Objectives: To evaluate the association between alcohol screening results and health status or mortality in elderly patients.
Design: Cross-sectional and longitudinal cohort studies.
Setting: Primary care clinics at seven Veterans Affairs medical centers.
Participants: A total of 16,958 male patients aged 65 and older.
Measurements: Alcohol screening questionnaires were used to divide patients into four mutually exclusive groups: drinkers who screened negative or positive for problem drinking and nondrinkers (in the previous year) who screened negative or positive for problem drinking. A subset of patients (n=12,491) completed a measure of health status, the Medical Outcomes Study Short Form (SF-36). All-cause mortality was ascertained using Veterans Affairs data over a mean follow-up of 2.8 years.
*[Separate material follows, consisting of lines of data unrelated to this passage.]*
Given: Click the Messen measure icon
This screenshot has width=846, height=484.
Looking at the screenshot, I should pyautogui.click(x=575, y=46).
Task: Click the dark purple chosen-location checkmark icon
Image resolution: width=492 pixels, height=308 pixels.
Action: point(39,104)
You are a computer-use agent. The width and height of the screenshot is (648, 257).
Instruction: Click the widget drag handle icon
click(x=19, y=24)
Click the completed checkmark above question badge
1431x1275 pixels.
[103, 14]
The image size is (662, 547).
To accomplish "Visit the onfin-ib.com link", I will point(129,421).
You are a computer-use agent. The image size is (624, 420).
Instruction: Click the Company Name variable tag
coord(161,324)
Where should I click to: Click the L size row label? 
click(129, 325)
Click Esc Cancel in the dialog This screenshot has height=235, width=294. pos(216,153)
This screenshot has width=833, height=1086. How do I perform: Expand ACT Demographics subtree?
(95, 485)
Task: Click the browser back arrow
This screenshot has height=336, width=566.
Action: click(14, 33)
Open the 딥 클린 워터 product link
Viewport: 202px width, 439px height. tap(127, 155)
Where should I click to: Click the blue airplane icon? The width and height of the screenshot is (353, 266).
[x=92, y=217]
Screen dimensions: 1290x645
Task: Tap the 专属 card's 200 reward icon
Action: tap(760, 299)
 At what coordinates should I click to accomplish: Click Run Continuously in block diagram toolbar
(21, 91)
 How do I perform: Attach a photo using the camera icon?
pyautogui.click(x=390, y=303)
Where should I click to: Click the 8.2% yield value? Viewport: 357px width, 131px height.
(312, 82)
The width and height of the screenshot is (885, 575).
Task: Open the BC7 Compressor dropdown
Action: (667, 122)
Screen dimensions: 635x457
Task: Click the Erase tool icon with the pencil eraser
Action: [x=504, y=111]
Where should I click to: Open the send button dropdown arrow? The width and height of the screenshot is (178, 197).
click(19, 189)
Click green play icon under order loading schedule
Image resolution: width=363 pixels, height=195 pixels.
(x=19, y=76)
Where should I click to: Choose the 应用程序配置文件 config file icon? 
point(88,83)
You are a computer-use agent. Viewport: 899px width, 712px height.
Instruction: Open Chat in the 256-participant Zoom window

Results: Forty-eight percent of participants reported drinking in the previous year. Half of the drinkers and nondrinkers screened positive for problem drinking. The SF-36 item scores were consistently higher for drinkers than for nondrinkers and for patients who screened negative for problems than for those who screened positive. Similarly, survival was consistently better in drinkers than nondrinkers (mortality hazard ratio (HR)=0.74, 95% confidence interval (CI)=0.68–0.82) and in patients who screened negative for problem drinking than in those who screened positive (mortality HR=0.87, 95% CI=0.80–0.95). Nondrinkers who screened positive for problem drinking had the poorest health status and survival, whereas drinkers who screened negative for problem drinking had the best health status and survival.
Conclusion: Elderly patients who reported drinking alcohol and those who screened negative for problem drinking had consistently better health status and survival than those who did not drink and those who screened positive.